Task input:

•••

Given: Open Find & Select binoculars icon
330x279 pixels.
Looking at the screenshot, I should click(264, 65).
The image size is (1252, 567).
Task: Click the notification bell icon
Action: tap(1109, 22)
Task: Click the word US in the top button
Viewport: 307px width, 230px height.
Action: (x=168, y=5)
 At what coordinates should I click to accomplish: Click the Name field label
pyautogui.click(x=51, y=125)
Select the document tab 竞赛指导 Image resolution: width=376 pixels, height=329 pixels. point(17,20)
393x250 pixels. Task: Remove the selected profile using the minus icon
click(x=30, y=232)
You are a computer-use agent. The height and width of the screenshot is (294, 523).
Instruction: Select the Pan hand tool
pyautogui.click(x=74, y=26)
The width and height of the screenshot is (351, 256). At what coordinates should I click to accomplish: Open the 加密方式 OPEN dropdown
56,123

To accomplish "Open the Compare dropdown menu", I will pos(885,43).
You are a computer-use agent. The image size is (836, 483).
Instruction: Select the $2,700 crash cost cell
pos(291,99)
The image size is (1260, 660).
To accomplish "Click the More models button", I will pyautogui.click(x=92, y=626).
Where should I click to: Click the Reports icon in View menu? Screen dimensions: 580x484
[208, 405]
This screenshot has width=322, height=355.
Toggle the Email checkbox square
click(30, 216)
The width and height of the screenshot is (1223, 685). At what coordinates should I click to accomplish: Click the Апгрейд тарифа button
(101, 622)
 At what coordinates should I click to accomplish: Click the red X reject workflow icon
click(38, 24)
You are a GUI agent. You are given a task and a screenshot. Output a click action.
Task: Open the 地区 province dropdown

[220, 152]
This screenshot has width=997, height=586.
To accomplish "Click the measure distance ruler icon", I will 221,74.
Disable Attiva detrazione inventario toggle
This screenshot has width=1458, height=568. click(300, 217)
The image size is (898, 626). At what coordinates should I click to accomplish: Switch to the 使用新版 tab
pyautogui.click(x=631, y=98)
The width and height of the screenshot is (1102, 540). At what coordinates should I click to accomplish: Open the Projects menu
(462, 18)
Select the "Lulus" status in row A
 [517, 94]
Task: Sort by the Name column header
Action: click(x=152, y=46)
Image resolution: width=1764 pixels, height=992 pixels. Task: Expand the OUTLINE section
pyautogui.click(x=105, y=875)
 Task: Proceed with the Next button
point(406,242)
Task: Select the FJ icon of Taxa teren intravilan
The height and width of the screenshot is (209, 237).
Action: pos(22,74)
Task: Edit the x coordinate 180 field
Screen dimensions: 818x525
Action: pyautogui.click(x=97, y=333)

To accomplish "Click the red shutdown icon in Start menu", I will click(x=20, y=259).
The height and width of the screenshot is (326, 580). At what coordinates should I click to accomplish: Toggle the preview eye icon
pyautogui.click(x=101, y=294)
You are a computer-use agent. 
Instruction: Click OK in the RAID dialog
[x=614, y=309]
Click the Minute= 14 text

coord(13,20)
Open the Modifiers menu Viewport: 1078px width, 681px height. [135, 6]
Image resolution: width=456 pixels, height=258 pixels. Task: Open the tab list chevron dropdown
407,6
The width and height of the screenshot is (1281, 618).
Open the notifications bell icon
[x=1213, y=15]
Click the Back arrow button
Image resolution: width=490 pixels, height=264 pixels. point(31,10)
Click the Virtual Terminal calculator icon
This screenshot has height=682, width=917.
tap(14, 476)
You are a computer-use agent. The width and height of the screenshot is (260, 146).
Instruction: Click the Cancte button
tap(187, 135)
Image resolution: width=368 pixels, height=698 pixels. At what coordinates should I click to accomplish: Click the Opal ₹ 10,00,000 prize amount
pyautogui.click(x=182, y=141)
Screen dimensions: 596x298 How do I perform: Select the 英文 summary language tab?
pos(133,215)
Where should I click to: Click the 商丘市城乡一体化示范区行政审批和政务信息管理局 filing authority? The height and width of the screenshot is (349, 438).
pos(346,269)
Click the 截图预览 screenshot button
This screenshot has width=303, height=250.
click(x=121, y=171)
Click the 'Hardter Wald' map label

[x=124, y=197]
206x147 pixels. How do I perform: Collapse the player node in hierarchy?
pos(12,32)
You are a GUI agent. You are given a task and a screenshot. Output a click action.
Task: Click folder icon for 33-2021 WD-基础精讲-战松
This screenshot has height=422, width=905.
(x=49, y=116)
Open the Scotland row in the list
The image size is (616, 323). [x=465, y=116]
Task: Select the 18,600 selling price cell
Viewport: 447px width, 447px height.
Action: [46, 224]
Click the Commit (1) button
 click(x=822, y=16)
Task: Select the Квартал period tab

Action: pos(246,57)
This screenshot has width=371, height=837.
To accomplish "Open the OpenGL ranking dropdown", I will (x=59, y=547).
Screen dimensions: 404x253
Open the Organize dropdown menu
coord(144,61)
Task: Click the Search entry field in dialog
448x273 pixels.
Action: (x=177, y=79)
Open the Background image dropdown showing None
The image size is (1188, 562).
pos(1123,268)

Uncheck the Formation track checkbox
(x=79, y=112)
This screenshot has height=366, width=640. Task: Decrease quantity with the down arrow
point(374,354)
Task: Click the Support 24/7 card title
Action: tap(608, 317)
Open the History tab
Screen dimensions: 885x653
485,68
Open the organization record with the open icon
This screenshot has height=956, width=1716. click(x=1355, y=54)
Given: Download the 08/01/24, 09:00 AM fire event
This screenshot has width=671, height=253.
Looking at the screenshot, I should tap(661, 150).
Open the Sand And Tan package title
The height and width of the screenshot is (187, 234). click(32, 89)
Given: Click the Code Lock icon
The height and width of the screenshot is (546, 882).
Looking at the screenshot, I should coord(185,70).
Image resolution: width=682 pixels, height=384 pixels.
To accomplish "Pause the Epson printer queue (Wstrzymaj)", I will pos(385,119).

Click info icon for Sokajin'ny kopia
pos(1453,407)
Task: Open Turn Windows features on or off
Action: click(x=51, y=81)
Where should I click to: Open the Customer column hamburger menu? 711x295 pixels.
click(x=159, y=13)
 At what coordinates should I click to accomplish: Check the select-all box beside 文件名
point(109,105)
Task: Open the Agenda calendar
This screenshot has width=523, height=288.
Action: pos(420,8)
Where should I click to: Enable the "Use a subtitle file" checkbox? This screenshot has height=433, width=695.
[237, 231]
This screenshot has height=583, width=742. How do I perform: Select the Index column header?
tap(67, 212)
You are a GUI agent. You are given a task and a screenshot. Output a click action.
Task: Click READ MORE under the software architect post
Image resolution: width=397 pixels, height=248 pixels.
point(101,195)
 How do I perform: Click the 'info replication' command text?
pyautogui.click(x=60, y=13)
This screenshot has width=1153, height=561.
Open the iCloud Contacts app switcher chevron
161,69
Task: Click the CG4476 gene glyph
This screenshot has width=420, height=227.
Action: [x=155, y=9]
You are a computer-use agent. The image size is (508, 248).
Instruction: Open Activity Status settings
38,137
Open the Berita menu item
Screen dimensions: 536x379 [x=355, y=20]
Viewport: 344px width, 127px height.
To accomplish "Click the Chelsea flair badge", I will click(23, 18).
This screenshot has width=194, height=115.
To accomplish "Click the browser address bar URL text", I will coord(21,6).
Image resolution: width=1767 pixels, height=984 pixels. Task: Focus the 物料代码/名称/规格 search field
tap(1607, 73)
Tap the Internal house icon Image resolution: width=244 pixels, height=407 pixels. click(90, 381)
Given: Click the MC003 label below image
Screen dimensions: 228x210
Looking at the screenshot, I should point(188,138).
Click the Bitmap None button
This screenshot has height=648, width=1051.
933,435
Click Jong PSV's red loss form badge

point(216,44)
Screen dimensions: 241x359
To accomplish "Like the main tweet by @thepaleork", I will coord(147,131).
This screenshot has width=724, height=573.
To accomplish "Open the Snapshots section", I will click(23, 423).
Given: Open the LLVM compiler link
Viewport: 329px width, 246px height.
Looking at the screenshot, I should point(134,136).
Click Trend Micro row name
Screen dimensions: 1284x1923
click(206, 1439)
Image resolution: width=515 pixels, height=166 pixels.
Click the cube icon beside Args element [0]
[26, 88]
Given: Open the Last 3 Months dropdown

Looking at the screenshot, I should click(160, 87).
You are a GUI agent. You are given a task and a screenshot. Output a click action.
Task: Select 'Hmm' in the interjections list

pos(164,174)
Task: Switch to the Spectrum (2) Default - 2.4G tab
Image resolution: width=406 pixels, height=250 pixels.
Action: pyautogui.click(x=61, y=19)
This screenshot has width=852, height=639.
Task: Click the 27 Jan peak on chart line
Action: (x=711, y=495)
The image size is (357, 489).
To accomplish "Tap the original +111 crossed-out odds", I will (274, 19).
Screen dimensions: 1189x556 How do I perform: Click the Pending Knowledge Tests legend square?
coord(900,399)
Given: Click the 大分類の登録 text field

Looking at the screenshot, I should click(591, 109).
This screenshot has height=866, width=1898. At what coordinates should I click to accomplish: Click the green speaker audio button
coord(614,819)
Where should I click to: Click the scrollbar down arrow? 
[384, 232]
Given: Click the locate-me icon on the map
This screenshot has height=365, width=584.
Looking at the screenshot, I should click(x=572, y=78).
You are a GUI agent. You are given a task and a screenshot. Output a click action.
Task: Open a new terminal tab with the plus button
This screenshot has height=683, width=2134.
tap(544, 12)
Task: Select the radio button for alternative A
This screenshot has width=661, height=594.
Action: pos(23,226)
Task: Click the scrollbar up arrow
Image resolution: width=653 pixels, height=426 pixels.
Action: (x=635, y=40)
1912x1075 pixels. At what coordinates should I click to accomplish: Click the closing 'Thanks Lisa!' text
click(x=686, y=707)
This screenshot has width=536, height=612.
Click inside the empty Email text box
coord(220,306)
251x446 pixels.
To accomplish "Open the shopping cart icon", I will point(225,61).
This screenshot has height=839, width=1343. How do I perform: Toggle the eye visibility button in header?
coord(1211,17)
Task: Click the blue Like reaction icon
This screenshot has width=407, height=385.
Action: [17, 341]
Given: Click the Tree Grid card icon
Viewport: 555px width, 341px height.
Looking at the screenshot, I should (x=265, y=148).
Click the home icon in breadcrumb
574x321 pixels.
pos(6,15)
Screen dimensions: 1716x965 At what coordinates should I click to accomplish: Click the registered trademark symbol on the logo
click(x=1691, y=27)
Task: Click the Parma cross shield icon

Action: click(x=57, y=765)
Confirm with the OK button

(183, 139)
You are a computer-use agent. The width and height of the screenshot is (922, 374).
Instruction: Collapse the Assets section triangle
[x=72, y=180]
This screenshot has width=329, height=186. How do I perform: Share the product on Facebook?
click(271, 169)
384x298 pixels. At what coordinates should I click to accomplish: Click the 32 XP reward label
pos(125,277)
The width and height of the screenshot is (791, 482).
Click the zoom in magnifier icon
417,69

•••

What the exercise asks: Copy word for word the stretch of entries above from the line that has "This screenshot has width=1153, height=561." through the line that has "This screenshot has width=194, height=115.", both ends included, and nothing outside it.

The completed task:
This screenshot has width=1153, height=561.
Open the iCloud Contacts app switcher chevron
161,69
Task: Click the CG4476 gene glyph
This screenshot has width=420, height=227.
Action: [x=155, y=9]
You are a computer-use agent. The image size is (508, 248).
Instruction: Open Activity Status settings
38,137
Open the Berita menu item
Screen dimensions: 536x379 [x=355, y=20]
Viewport: 344px width, 127px height.
To accomplish "Click the Chelsea flair badge", I will click(23, 18).
This screenshot has width=194, height=115.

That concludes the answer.